C’est le cas par exemple de Frédéric Jacobs, qui écrit sur Twitter qu’il n’y a « rien de neuf. Bien sûr, si vous ne vérifiez pas les clés de sécurité sur Signal, WhatsApp, etc, il est possible de procéder à une attaque de l’homme du milieu sur vos communications ». Cette attaque, connue  sous l’acronyme de MITM (Man in the Middle), a pour but d’intercepter les communications entre deux parties.

https://twitter.com/FredericJacobs/status/819869917499588608

« C’est ridicule de présenter ça comme une porte dérobée. Si vous ne vérifiez pas les clés, leur authenticité n’est pas garantie. C’est un fait bien connu ». « La vérification des clés est un vrai problème d’utilisabilité. Des efforts comme CONIKS et la transparence des clés peuvent aider à rendre cette partie moins pénible », ajoute-t-il, avant de poser la question de la sécurité versus la simplicité d’utilisation.

« Doit-on faire en sorte que la vérification des clés soit une interaction utilisateur bloquante ou non bloquante? Signal a choisi de bloquer. WhatsApp a choisi de ne pas bloquer ». Dit autrement, ça peut être considéré comme une brèche ou une mauvaise pratique de sécurité, mais certainement pas une porte dérobée placée dans le but d’affaiblir la confidentialité des messages.

https://twitter.com/zackwhittaker/status/819885808270372864

C’est la lecture que fait Zack Whittaker. Le journaliste de ZDNet spécialisé dans les questions de sécurité informatique juge à son tour qu’il ne s’agit pas d’un problème de sécurité à proprement parler mais d’une faiblesse ou d’un bug.

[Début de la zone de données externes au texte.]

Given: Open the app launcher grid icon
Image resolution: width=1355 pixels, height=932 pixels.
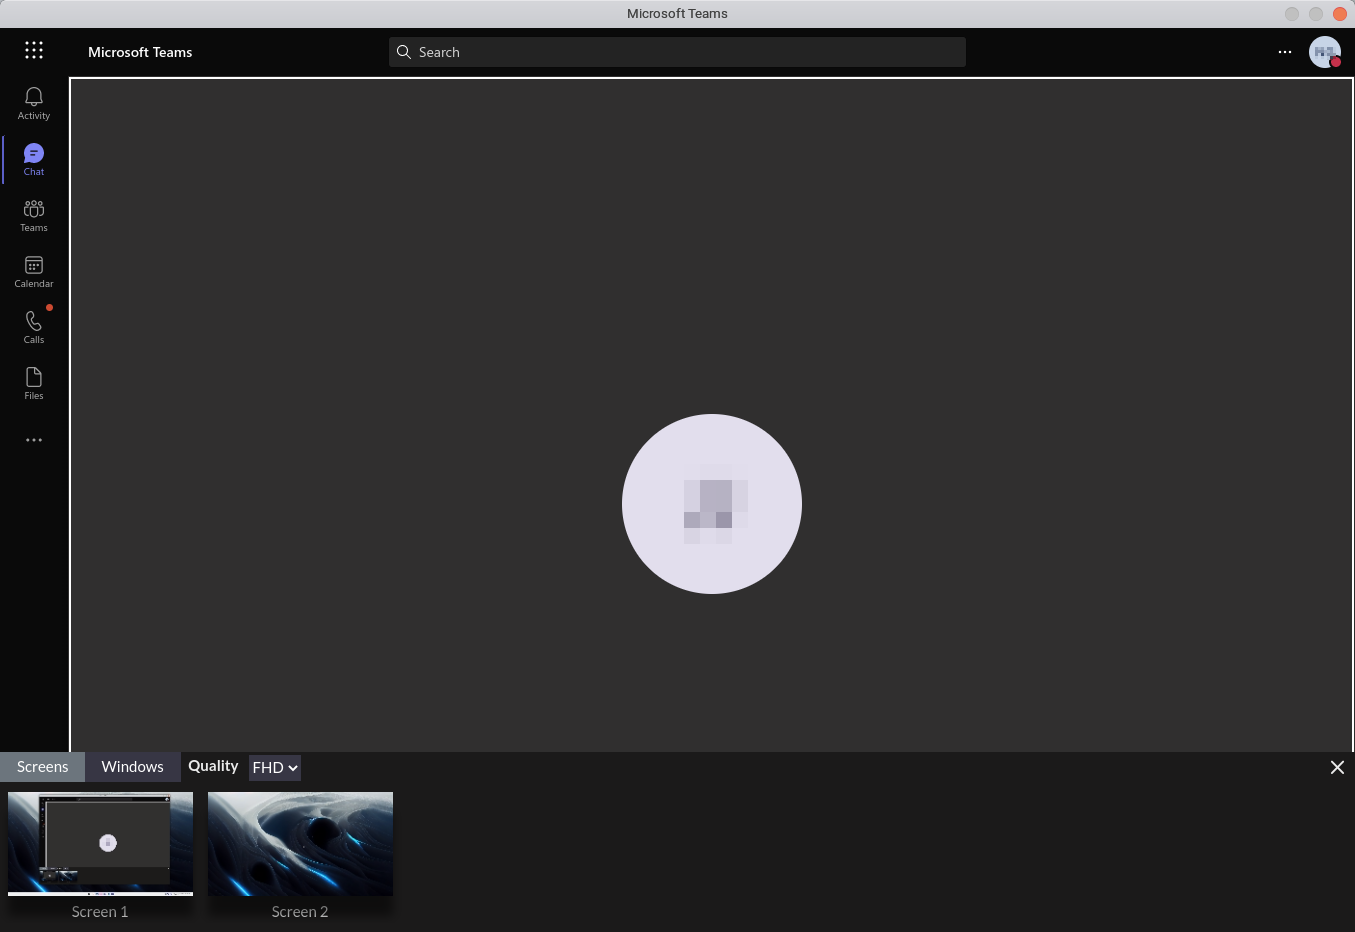Looking at the screenshot, I should click(34, 50).
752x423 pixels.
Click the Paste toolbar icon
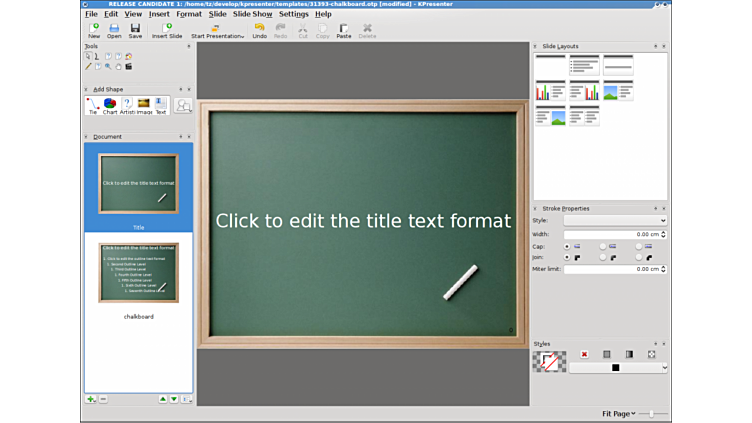[343, 30]
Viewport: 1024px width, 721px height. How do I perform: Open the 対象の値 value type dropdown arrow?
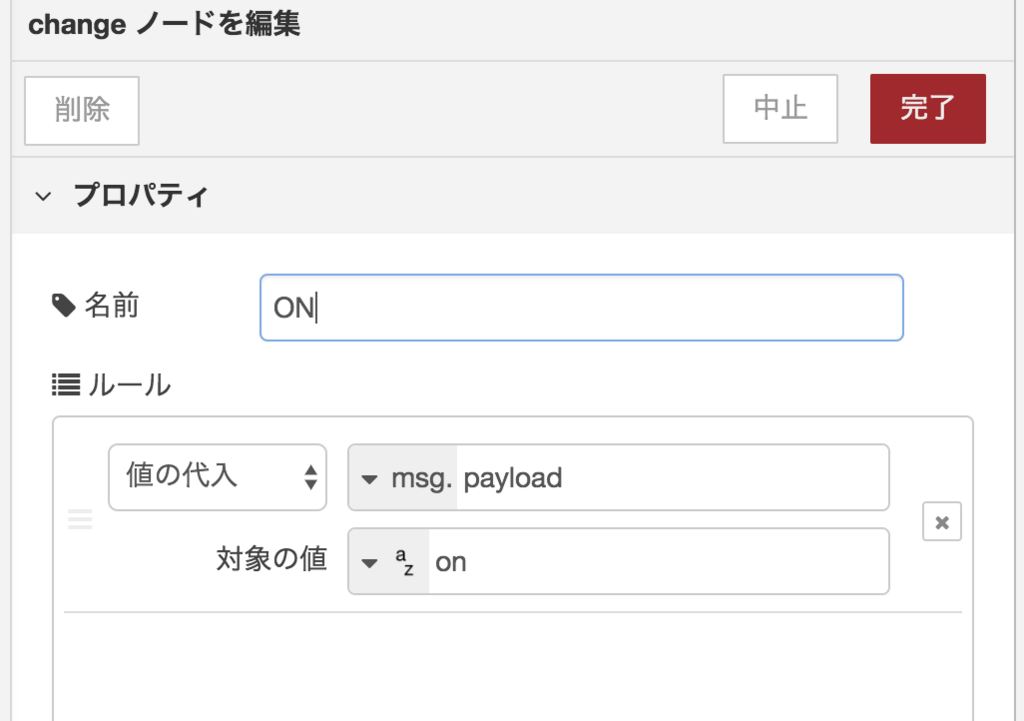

« Posé en ces termes, le backdoor laisse à penser que le bug est intentionnel. Un backdoor, c’est un accès non autorisé, positif ou négatif, intentionnel ou non. Mais pour être clair, c’est de toute évidence un bug et il est limité dans sa portée parce qu’il concerne les messages réexpédiés. C’est clairement de la mauvaise programmation ou un choix en faveur d’une bonne expérience utilisateur, mais ce n’est sans doute pas un ‘PRISM 2.0’ », écrit-il dans une succession de tweets.

https://twitter.com/SamuelGibbs/status/819893148952514562

Cette politique est d’ailleurs assumée par WhatsApp. Évoquant le changement du code de sécurité d’un contact, la messagerie explique que cela survient communément lorsqu’un usager change de téléphone ou réinstalle WhatsApp. « C’est parce que dans de nombreuses régions du monde, les gens changent fréquemment de terminaux et de cartes SIM. Dans ces situations, nous voulons nous assurer que les messages des gens ne sont pas perdus en transit ».

WhatsApp a-t-il tort de vouloir privilégier la simplicité d’utilisation au détriment d’un très fort degré de sécurité ? Devrait-il opter pour une sécurité maximale, au risque de paumer des messages d’une conversation et, par conséquent, de faire potentiellement fuir une partie de ses utilisateurs. Il n’y a pas de solution parfaite : WhatsApp et Signal ont simplement placé leur curseur de sécurité à des endroits différents.